Si Misterius

23.9K 3.4K 241
                                    

Orang-orang duduk di tengah kemah, mengitari campfire box. Api menyala jingga di dalam tungku, memercik setiap butir salju mengenainya. Mereka bernyanyi, ada Damar juga yang joget sambil memegang kaleng bekas berisi lelehan salju.

Beberapa berselimut menikmati sate rusa. Tak ada kanibal di antara mereka. Sepertinya usul sistem jaga dari Ardela berhasil.

Pos Jaga—itu sebutannya—ada di belakang tenda barang. Sengaja ditaruh dekat pagar, agar bisa memantau apapun yang mendekati kemah. Dibangun dari sisa parasut dan batang kayu. Berkat anak-anak sektor pabrik, jadilah sebuah tenda tahan badai. Hanya El dan kloter berjaga yang boleh berada di sana.

"Kau memanggilku?" Ardela bingung, tak ada siapapun di dalam. Dia keluar dan melihat sekeliling. Sepi, tak ada siapapun berjaga dekat pagar.

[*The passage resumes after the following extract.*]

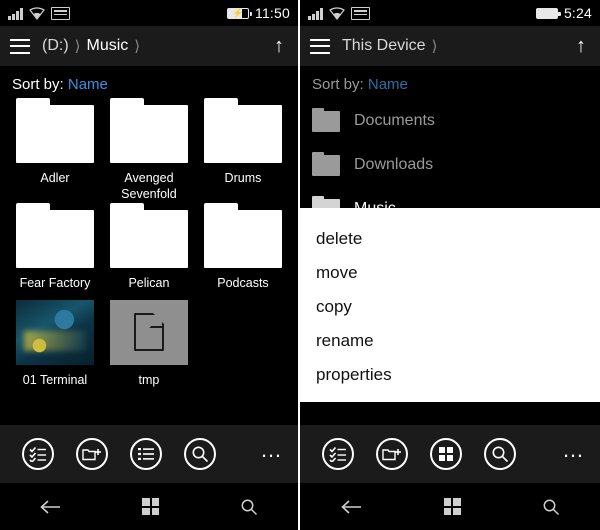 The width and height of the screenshot is (600, 530). I want to click on list-item: Documents, so click(450, 121).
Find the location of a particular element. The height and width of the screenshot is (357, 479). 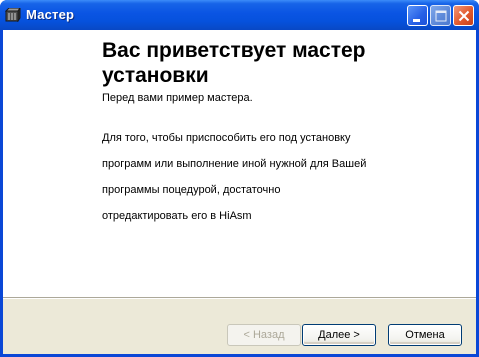

minimize-button is located at coordinates (418, 16).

Tiba-tiba tangan membekapnya dari belakang. Tangan sekuat baja mengikat tubuhnya dan mengangkatnya dari salju. Membawanya melewati tenda sampai belakang kabin hingga keluar dari pagar kemah. Di sini gelap dan jauh dari orang-orang di tengah kemah, tak ada yang melihatnya.

Ardela berteriak, tapi suaranya tertahan. Dia memberontak, tapi tangan itu mengikat semakin kuat. Membawanya berjalan di tengah padang salju menuju hutan. Ia sempat mengira dibawa oleh kanibal, tapi saat ia menyikut perut di belakangnya. Orang itu mengerang kesakitan, suaranya seperti laki-laki biasa.

Krak! Dia menggigit tangan di mulutnya. "Lepaskan aku!"

Dia dibekap lagi dan orang yang membawanya berjalan lebih cepat. Memasuki hutan. Di sini begitu gelap. Satu-satunya penerangan hanya lautan bintang di langit, tapi tetap tak cukup terang. Mereka melewati pohon demi pohon, menjulang begitu tinggi seakan melahap mereka.

Di kejauhan terlihat semburat cahaya jingga. Ardela memicingkan mata. Obor. Seseorang memegang obor dan melambaikannya di tengah kegelapan. Dia sempat melamun, tak percaya ada yang berhasil membuat obor.

Semakin dekat, cahaya apinya membuat Ardela silau. Dia menyipitkan mata berusaha melihat siapa yang memegang obor. Orang itu tak sendiri, ada laki-laki berambut gondrong di sebelahnya. Ardela melotot mengetahui itu adalah Juna. Juna membawa sesuatu di tangannya, semacam boks.

Bruk! Ardela dilempar ke salju. Dia jatuh berlutut di bawah cahaya obor. Segera berdiri dan mencoba berlari, tapi seseorang menariknya lalu menjatuhkannya ke salju, memaksanya berlutut lagi. Saat menoleh, ia melihat laki-laki bermata sipit. Seingatnya bernama Gilen, anak sektor pabrik. Dialah yang tadi membawa Ardela.

"Jika kau inginkan sesuatu, mintalah dengan baik!" teriaknya.

Seseorang yang memegang obor menoleh. Seketika cahaya api memenuhi wajahnya. Menerangi kulit sempurna itu dan memercikkan kilau dari mata coklatnya. Dia menatap Ardela, tajam.

"Tak ada cara baik untuk melakukan ini," kata suara baritone itu.

Sesuatu seakan meninju Ardela. Begitu keras, menembus tulang rusuk terus sampai ke dalam. Kepalanya pusing, mencari apa salahnya pada El. Semua baik-baik saja sampai tadi sore.

Paru-paru Ardela seakan diikat saat melihat El mengeluarkan pistol. Dan mengarahkan ke keningnya. Dia ingin berteriak, tapi mendadak bisu. Terlalu terkejut. Tak menyangka laki-laki yang barusan ia pikirkan, berdiri di sana menodongkan pistol padanya. Yang membuatnya semakin gila adalah ia tak tau apa salahnya.

El menekan kunci pistol dengan ibu jari. Ardela memejamkan mata, ia kira akan ditembak.

"Baringkan dia."

Gilen mendorong Ardela sampai tengkurap di atas salju. Lalu membekap mulutnya dengan kain. Dia memberontak, tapi tangan Gilen menahan kepalanya, menekannya. Sementara kakinya meniban punggung Ardela. Juna datang berlutut, menarik lengan kiri Ardela dan membaliknya.